Authorities counted 810 wild horses Thursday at the sanctuary near Lantry, about 110 miles northeast of Rapid City. They had previously been led to believe by the sanctuary’s top official that the number of horses was 650.

The Dewey County Sheriff's Office and representatives from the state veterinarian’s office spent the day at the sanctuary Thursday. They found the horses to be in better condition than during a previous inspection a month ago; as a result, only one horse will be euthanized and 25 will be separated for special care.

Earlier this week, a judge ordered Dewey and Ziebach counties to take control of the horses, following recent allegations from a former sanctuary employee that some of the horses had starved to death, and that the sanctuary was broke and there was no hay stored for the winter. The sanctuary is located on a small ranch that straddles the county line and is operated by the International Society for the Protection of Mustangs and Burros (ISPMB).
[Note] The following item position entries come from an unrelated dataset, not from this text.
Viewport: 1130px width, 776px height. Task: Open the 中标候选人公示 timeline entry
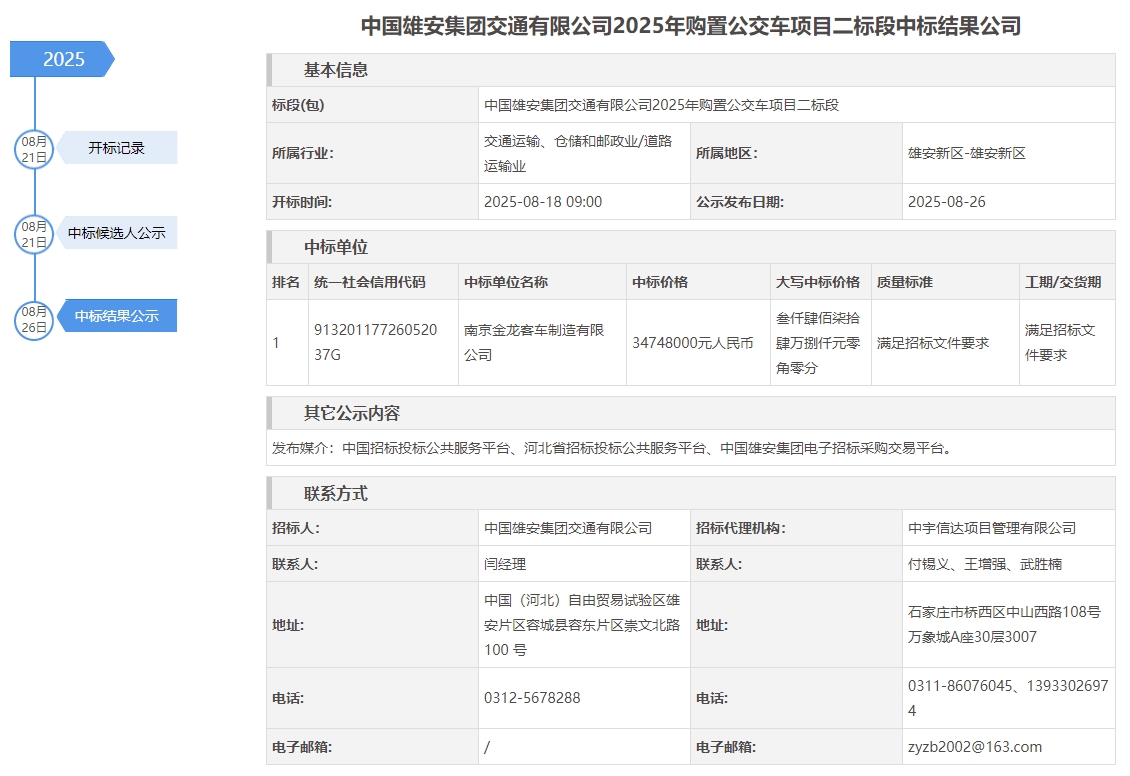tap(117, 234)
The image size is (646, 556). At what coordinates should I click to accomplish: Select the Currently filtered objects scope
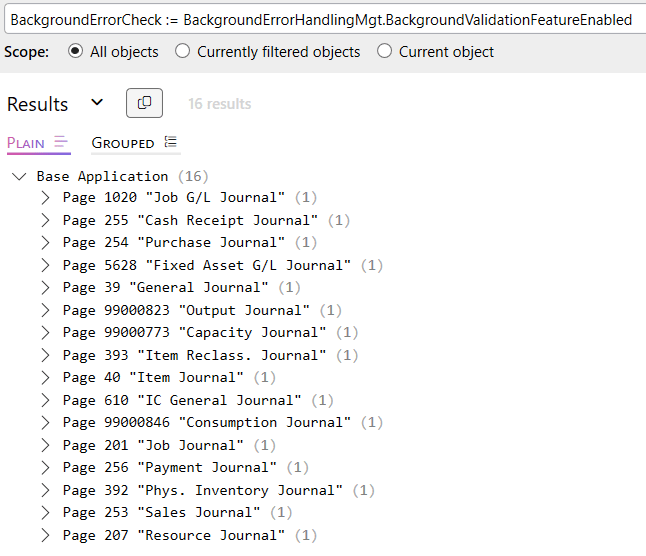click(x=182, y=52)
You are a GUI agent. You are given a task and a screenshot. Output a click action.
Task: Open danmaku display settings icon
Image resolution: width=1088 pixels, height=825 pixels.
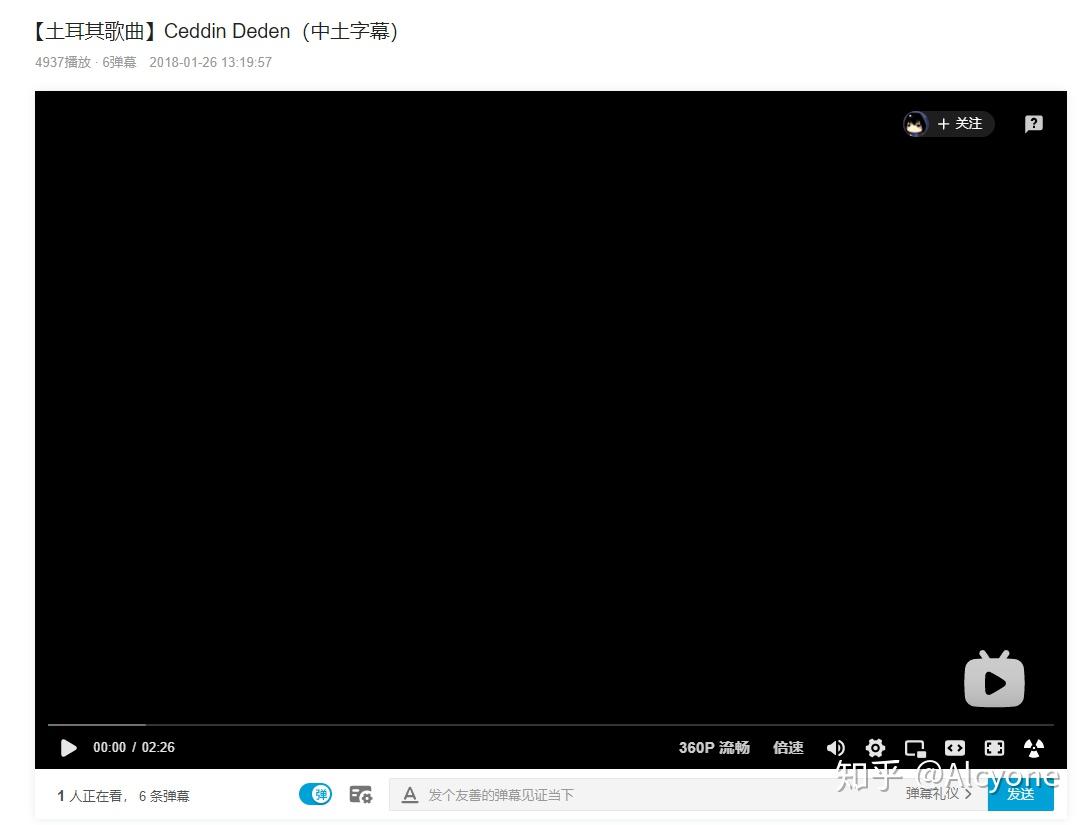click(360, 793)
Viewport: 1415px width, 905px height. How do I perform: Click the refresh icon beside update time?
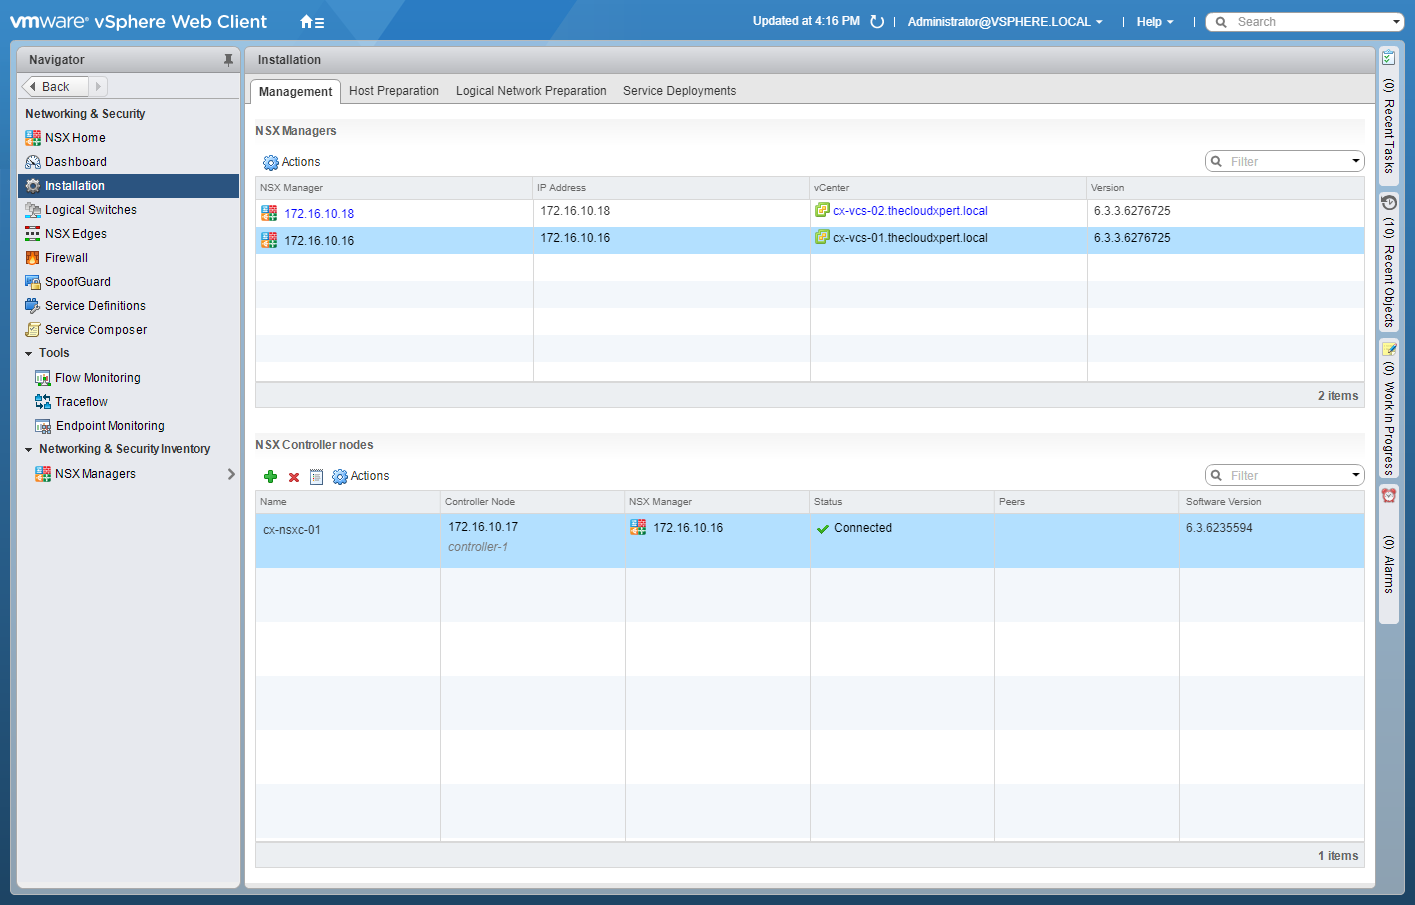click(877, 22)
Tuesday's order by the judge, called an impoundment, gave the society until Oct. 21 to draft a comprehensive management plan and another deadline of Nov. 11 to provide evidence of sufficient funding and feed for the horses.

To the extent that the society meets those conditions and deadlines, it could regain some or all of its horses. To the extent that the society fails, some or all of its horses will be offered for adoption until Dec. 1. After that, according to the impounding order, the counties would sell any remaining horses at a public auction, probably to buyers for foreign slaughter plants.
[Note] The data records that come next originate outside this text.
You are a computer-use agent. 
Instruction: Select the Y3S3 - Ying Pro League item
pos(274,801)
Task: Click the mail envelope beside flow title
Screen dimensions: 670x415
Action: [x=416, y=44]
Some of the horses have already been adopted out by the ISPMB, said Dewey County Sheriff Les Mayer, but he did not know how many. People or groups interested in adopting horses may contact the ISPMB for now, he said, or contact the sheriff’s office to be placed on a list. If the ISPMB fails to meet the conditions and deadlines in the impounding agreement, authorities will take control of the adoption process.

Mayer said the two counties recently purchased 500 bales of hay for $23,000 to feed the horses. That was thought to be enough hay for the month, but after Thursday’s count, Mayer said he fears he’ll have to make another large purchase. The Dewey County Auditor’s Office is accepting public donations to offset the counties’ costs, but that fund had accumulated only a few thousand dollars earlier this week.
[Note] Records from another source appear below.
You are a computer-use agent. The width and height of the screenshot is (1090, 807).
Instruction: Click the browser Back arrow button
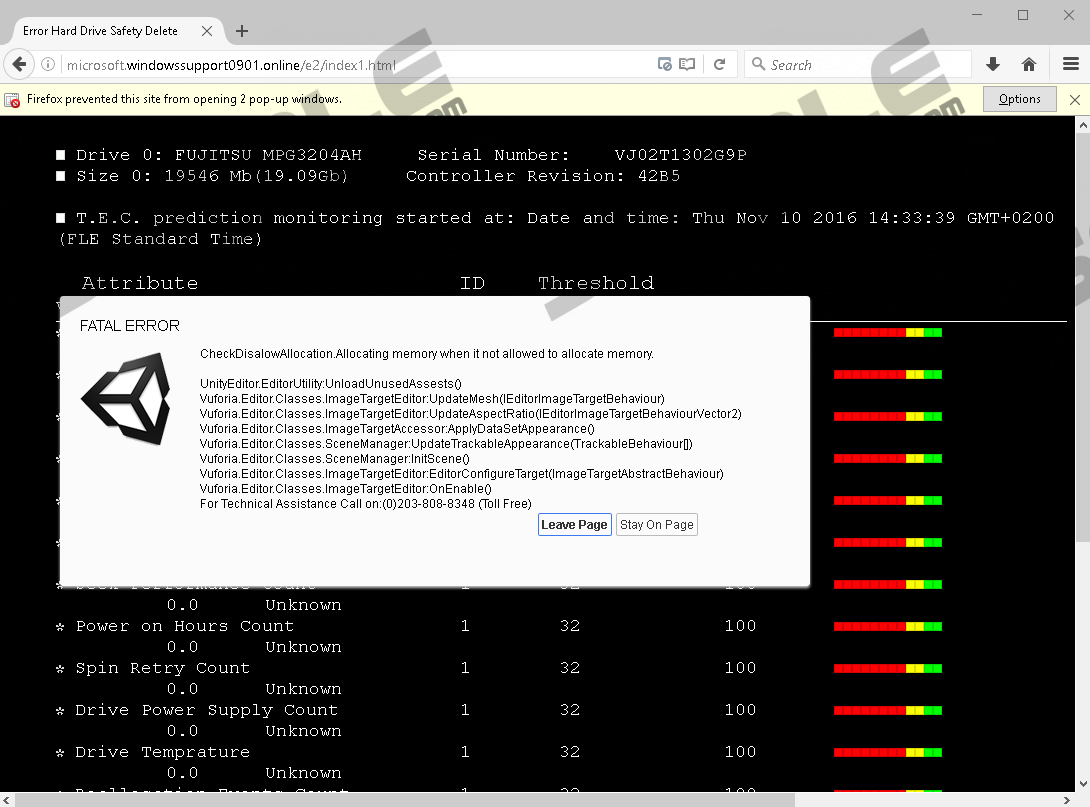(18, 65)
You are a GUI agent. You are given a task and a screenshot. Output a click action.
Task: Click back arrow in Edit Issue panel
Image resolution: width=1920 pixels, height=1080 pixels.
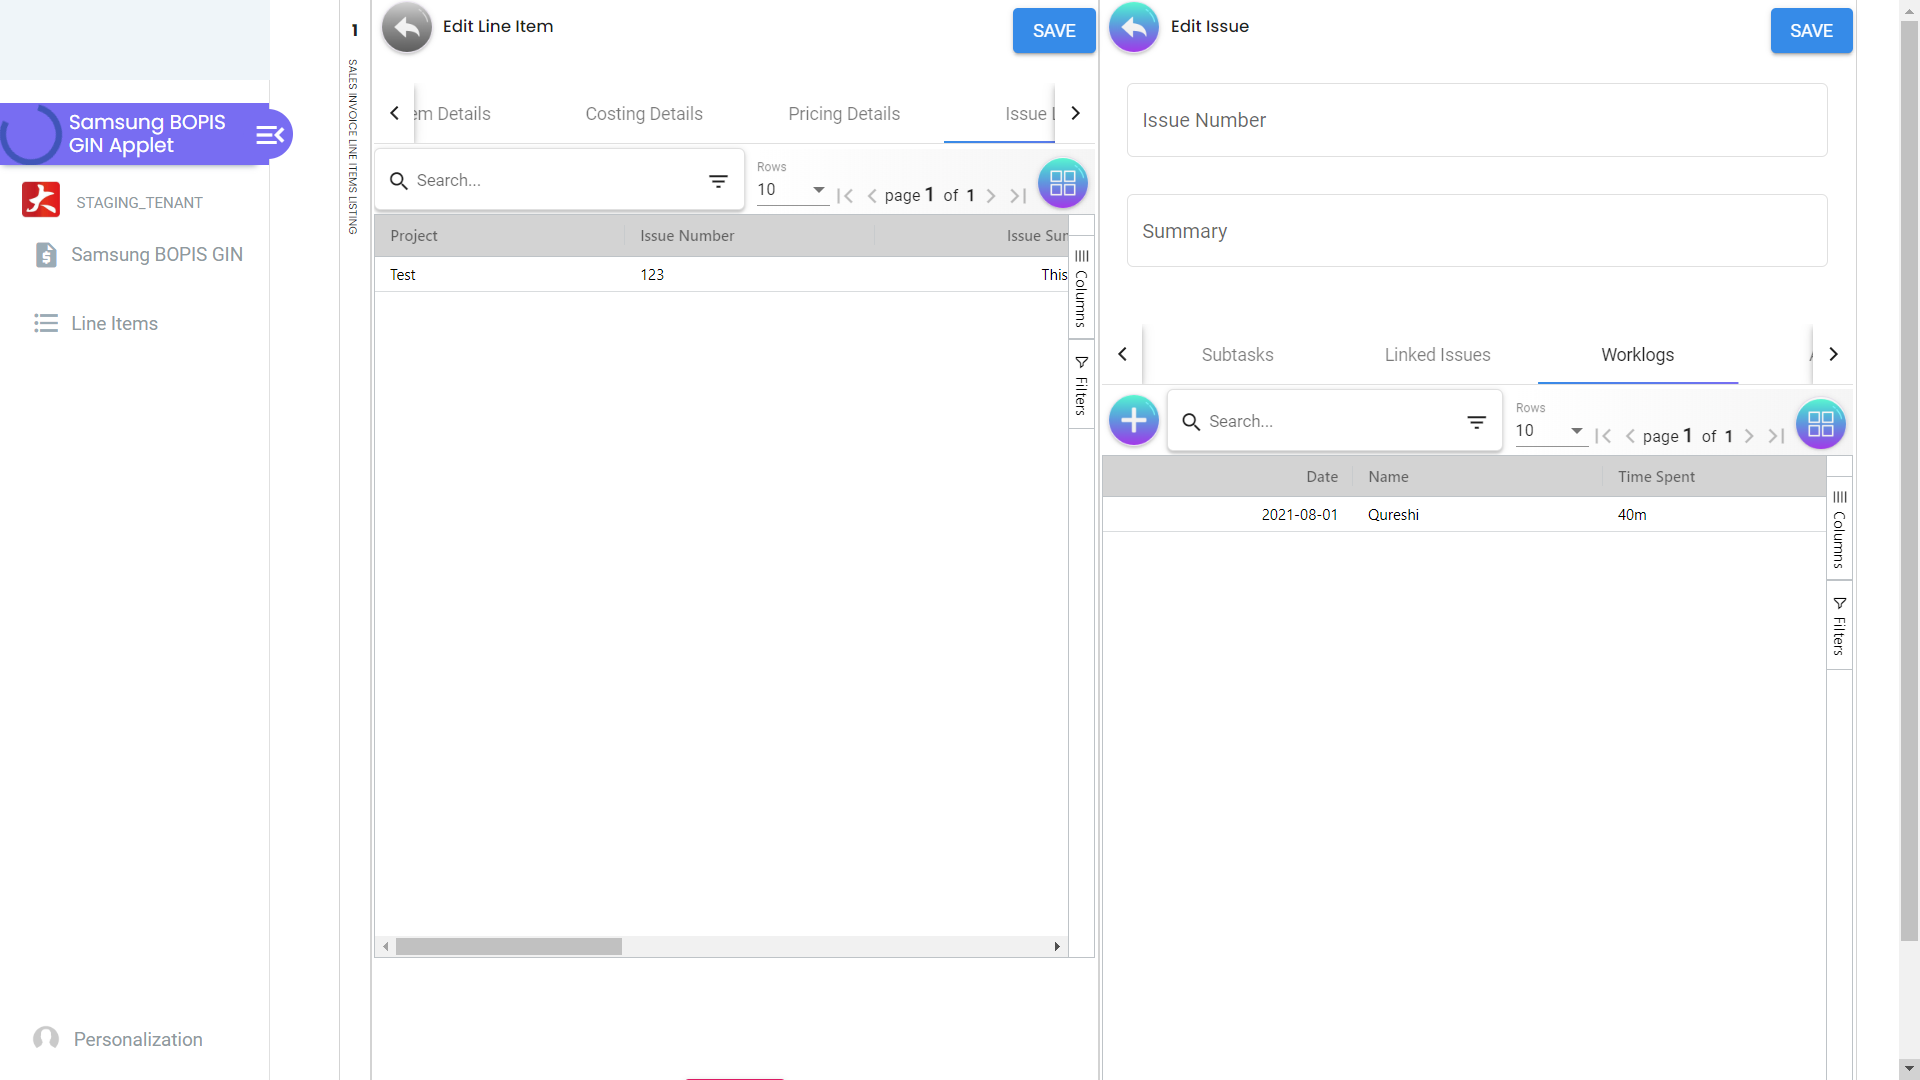tap(1133, 27)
The impounding order by the judge includes provisions requiring the ISPMB to reimburse the counties for the costs. If the ISPMB cannot pay, Mayer said he’s unsure what other options the counties might have to recoup their costs.

Meanwhile, the ISPMB’s president, Karen Sussman, is facing a separate legal matter in Perkins County where she is charged with grand theft for allegedly writing a bad check for nearly $10,000 to a hay supplier.